Any large or listed company situated in the EU that undertakes one or more of the above-referenced activities will fall under the ambit of the EU directives. ‘large’ is defined as: a total balance sheet of €20 million; net turnover of €40 million; or an average number of employees during the financial year numbering 250 or more. It should also be noted that both regimes seek to encompass groups of companies.
Preparation: To ensure that a company complies with either of the transparency regimes, its officers should ensure that it has an accounting framework that is sophisticated enough to differentiate, tally and aggregate payments under the different payment types listed above.
In the US, the SEC has already published the standard ‘Form SD’ with which firms are required to file their reports. those in charge of reporting should familiarise themselves with the form’s content. In addition, previously published EITI reports may help to establish suitable criteria for country-by-country reporting.
Finally, if it has not done so already, the institution of a robust and demonstrable compliance policy, along with the employment of professional compliance officers, is a major factor for a company to consider.
Timing: The US regime will apply for company fiscal years ending after September 30, 2013. the latest date that a company’s Form SD may be filed is 150 days after the end of that fiscal year.
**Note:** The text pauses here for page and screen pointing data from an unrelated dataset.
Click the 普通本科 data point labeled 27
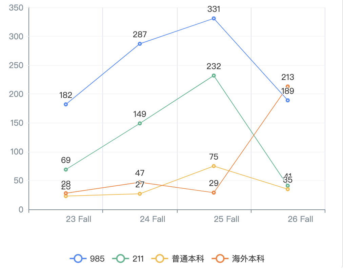This screenshot has width=343, height=269. coord(140,194)
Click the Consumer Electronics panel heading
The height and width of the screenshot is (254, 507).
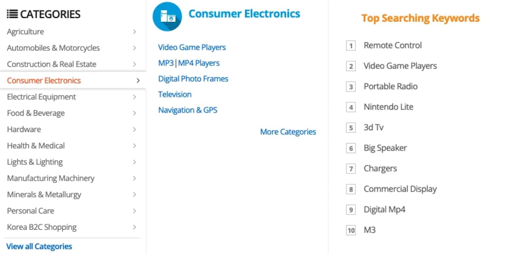(x=244, y=14)
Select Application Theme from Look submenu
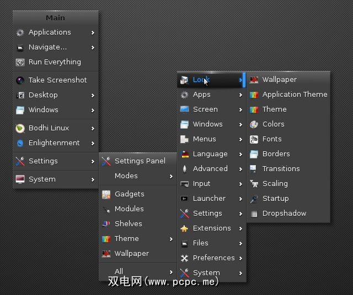Image resolution: width=353 pixels, height=295 pixels. 295,95
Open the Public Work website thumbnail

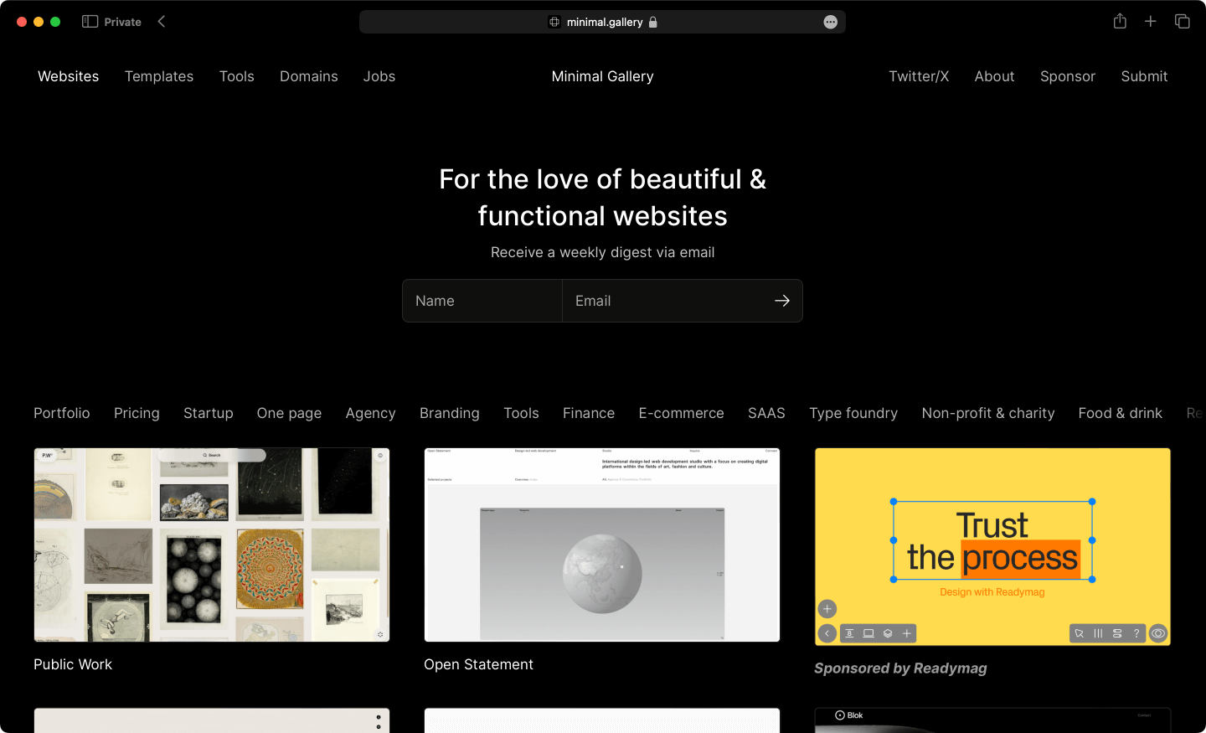(x=212, y=545)
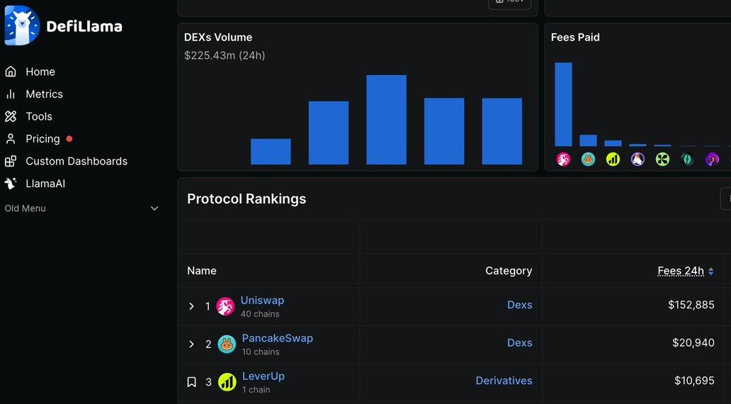The height and width of the screenshot is (404, 731).
Task: Click the Tools icon in sidebar
Action: tap(11, 116)
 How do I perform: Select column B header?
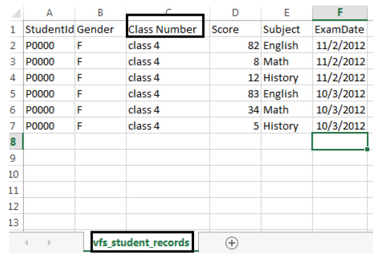(100, 12)
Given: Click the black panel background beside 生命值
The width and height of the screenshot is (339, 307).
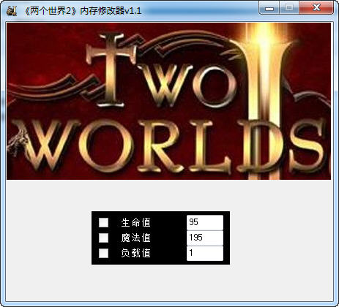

In the EU, the directives are still at the first reading stage. Depending on the level of political resistance, they could conceivably be agreed by 2014. Once finalised, each EU Member State will be required to transpose the requirements into their national law.
It remains to be seen what effects the transparency regimes will have on governments and industry. early commentators have cited the lack of corresponding reforms in economic powers including China and Russia as a sign that US and european companies will be put at a distinct competitive disadvantage. Others have stated that reporting on a project basis could result in firms being obligated to disclose sensitive financial data.
What seems perhaps more certain is that increased transparency, as the fledgling efforts of EITI have shown already, will help to achieve increased government accountability in developing countries and better governance in multinational enterprises.